---------- Document extract
“There are three types of lies:
Lies, damned lies and statistics”
—Mark Twain

Numbers don’t lie.  Or do they?  In Direct Response Electronic Marketing, market research and its statistical data is without question a valuable tool for use in aiding the development of strategy. But the key word here is tool.  Research and statistics are not an end all, they are not an absolute upon which to base all decisions.  Rather, they are indicators, no more and no less then part of the means to the ends.  Making decisions based solely upon research data is a mistake.  All statistical data is subject to interpretation.

Who You Gonna Believe?

From 1976 to 1980 I had the pleasure of working in various capacities (Producer, Program Director, and General Manager) at a TV station in the Los Angeles market.  We were having difficulty increasing our advertising base because the ratings companies (A.C. Nielsen and Arbitron) did regular audience surveys and determined that we had less than a “one” rating share for our market.  Their reports showed us having a “0” rating.  This translated into “nobody is watching.” To debunk this study we ran a give-away contest, without promotion, that you only knew about if you were tuned in.  We received tens of thousands of entry cards during the short time span of the contest.  No one was watching yet thousands of people sent in their entry cards.  Go figure!

Run The Numbers

Fact, according to many surveys

            * You need a 5 to 1 cost to price ratio to be a success.

            * You need a 4 to 1 cost to price ratio to be a success.

Both statements are factual.  The cost to price ratio, like nearly every other dynamic in direct marketing, is not a fixed factor.  It varies from product to product and is dependent on numerous variables such as product offer, pricing of the product, consumer appeal, customer demand, media costs, competition and others.

            * The best time to run an infomercial is late night.

            * The best time to run an infomercial is early Saturday or Sunday morning.

Both statements are absolutely true. It depends entirely on the target audience most likely to be interested in the product be sold.  In some cases and for some products the best time to run the infomercial might be late weekends or Thursday through Saturday. 

Here’s some more interesting and conflicting data

            * Studies have determined that most people who buy from infomercials do so in the last fifteen minutes of the program.

            * Studies have shown that most people who buy from infomercials do so after the infomerical is over.

            * The average time viewers watch an infomercial is seven minutes

* The average time viewers watch an infomercial is eighteen minutes.

            * Celebrities are very important and the primary reason viewers tune into and purchase from infomercials.

            * Real life testimonials are the primary reason why viewers purchase from infomercials.

            * Viewers who buy from infomercials do so primarily because of perceived value, information and price. Celebrity endorsement and testimonials are of only secondary importance.
--------------------
Requirement: Please copy the passage on marketing statistics starting with "Both statements are absolutely" and going on through "is eighteen minutes.", swapping "seven minutes" for "ten minutes".
---------- Information given
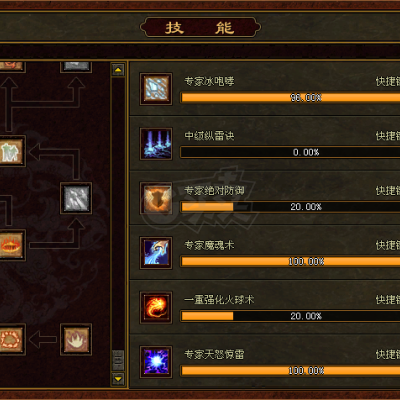Click the 快捷键 label beside 专家魔魂术

pos(388,245)
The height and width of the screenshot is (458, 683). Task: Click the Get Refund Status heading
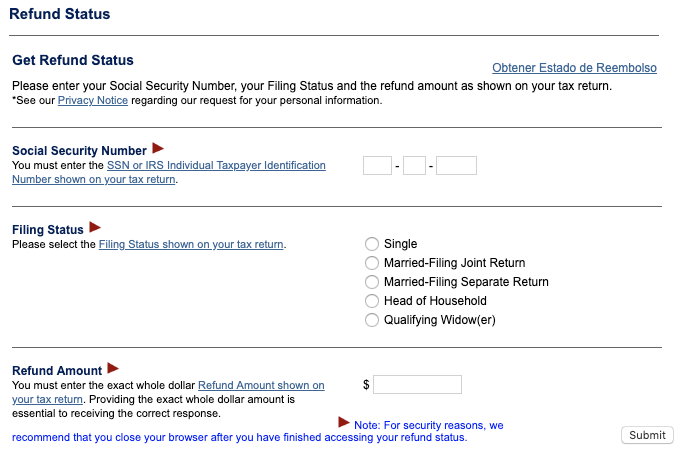[73, 60]
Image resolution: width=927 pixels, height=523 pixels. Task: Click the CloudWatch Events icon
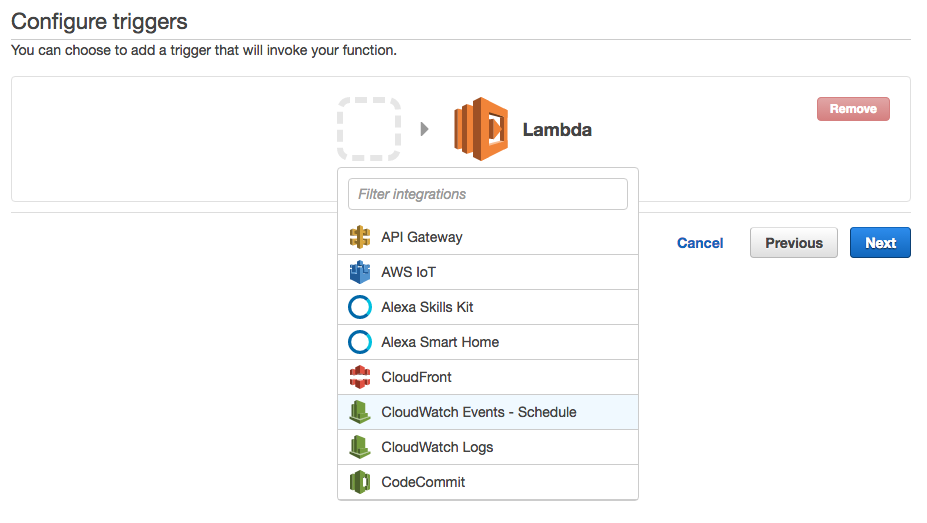[x=360, y=412]
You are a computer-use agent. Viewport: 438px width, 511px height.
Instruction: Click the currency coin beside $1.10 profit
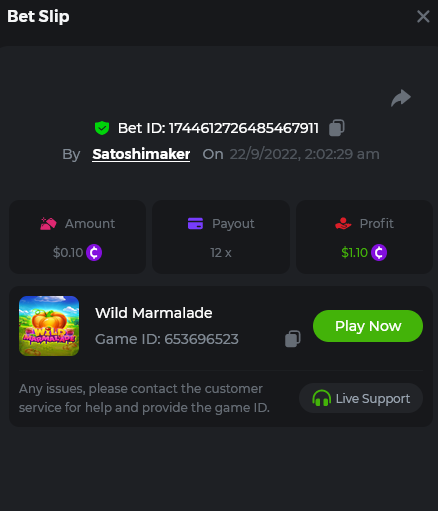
--------------------
Answer section:
Both statements are absolutely true. It depends entirely on the target audience most likely to be interested in the product be sold.  In some cases and for some products the best time to run the infomercial might be late weekends or Thursday through Saturday. 

Here’s some more interesting and conflicting data

            * Studies have determined that most people who buy from infomercials do so in the last fifteen minutes of the program.

            * Studies have shown that most people who buy from infomercials do so after the infomerical is over.

            * The average time viewers watch an infomercial is ten minutes

* The average time viewers watch an infomercial is eighteen minutes.